La piste à suivre du jour: Chickfight
On aurait pu les vendre comme quatre rejetons sortis de Californie, assurant la première partie de Rancid avec leur guitares Gibson fraîchement payées par leurs pères et mères pleins aux as. Ces quatre-là feraient du skate comme leurs idoles, fumeraient de la weed hors de prix et glousseraient de voir leurs groupies s'exciter tout en ignorant que leur batteur n'a même pas de diplôme d'études secondaires. Mais non. Ces quatre-là viennent de Belgique, une presqu'île continentale où il pleut en permanence, plus précisément d'une région liégeoise qui sent la bière pas chère et les trips nocturnes au rabais. Pas l'idéal a priori pour débuter une carrière dans le punk-rock. Qu'importe finalement car, comme pour tant d'autres, la reconnaissance sera ici une affaire de travail et de maturité.

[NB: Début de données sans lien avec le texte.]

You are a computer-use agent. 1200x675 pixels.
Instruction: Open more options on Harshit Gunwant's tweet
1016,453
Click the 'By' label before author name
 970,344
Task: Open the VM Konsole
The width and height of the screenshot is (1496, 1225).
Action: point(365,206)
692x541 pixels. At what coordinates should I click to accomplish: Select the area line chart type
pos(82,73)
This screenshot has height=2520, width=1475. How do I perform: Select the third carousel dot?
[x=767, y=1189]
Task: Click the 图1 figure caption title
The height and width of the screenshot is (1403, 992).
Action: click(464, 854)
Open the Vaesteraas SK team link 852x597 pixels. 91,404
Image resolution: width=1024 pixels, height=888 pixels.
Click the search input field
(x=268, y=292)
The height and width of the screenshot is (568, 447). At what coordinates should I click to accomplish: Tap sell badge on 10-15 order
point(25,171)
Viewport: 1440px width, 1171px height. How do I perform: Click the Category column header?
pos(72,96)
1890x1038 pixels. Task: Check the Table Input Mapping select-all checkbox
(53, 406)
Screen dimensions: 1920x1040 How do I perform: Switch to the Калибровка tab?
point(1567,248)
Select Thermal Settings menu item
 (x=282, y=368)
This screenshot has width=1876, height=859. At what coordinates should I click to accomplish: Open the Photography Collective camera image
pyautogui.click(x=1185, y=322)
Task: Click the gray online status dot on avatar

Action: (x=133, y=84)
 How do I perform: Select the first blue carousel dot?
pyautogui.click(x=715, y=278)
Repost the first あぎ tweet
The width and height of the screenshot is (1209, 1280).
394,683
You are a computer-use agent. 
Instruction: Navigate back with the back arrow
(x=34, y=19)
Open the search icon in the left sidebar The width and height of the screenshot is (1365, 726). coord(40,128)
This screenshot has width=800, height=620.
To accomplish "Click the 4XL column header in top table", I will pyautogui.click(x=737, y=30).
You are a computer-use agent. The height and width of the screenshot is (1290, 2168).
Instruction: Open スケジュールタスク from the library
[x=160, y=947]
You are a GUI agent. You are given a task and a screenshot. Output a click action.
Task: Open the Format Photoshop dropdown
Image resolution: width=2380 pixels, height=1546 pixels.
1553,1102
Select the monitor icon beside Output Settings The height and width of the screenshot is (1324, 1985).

Actifs depuis quatre ans sur une scène belge qui s'enlise dans une paresse grandissante, les quatre de Chickfight ont gagné leurs gallons en prestant pour des évènements référence (notamment Les Ardentes ou encore Les Francofolies de Spa) autant que dans les caves pourlingues de Sa Majesté. De quoi faire de leur premier album – Slackers And Slaves – un micro-événement qui mérite toute notre attention. Le contenu étonne par sa sagesse : du punk-rock tout ce qu'il y a de plus américain, calé sur la fréquence 90's; bref, un vrai manifeste qui n'a rien de bleu-blanc-belge. Sept titres, vingt minutes et une poignée de tubes pour un premier EP qui aurait pu figurer dans la bande-originale du prochain Tony Hawk Pro Skater. Slackers And Slaves est à ce titre une synthèse aboutie des Anti-Flag, Blink-182, Rancid et autres No Fx : un objet abouti et sûr de ses références.
Chickfight - Slackers and slaves EP trailer from Chickfight on Vimeo.
Pour s'assurer complètement de la qualité du nouveau-né, nous nous sommes même rendus à la "release party" qui se tenait à L'Escalier liégeois. Les crêtes et punks à chien sont autorisés à l'entrée, ce qui est sûr par contre, c'est qu'on les retrouvera mélangés à un public hétérogène – preuve, s'il le fallait encore, que la musique de Chickfight tend à l'universalité. Le temps d'un concert bien chargé, on s'enfilera des mousses, on prendra dans les dents des riffs en forme de barres à mine, on se boira à nouveau des mousses et on se reprendra des riffs dans la face. Et on finira pleins comme une boite d'œufs. Un concert de punk quoi. Ce qu'on retiendra par contre, c'est la finesse générale de la composition, tout en lignes claires. L'ensemble est joué sur une dynamique logiquement old school : ça joue vite et bien, ça n'oublie rien en chemin et ça monte haut dans les tours. Un vrai groupe de punk quoi.
La galette et le concert ont montré patte blanche, et nous donnent ainsi des motifs suffisants de croire en la jeunesse et le talent de ces quatre branleurs. Tout en justesse et en humilité, Chickfight et leur Slackers And Slaves viennent de s'imposer comme une alternative supplémentaire à l'éventail du rock wallon de qualité. Et rien que pour ça, on les en remercie.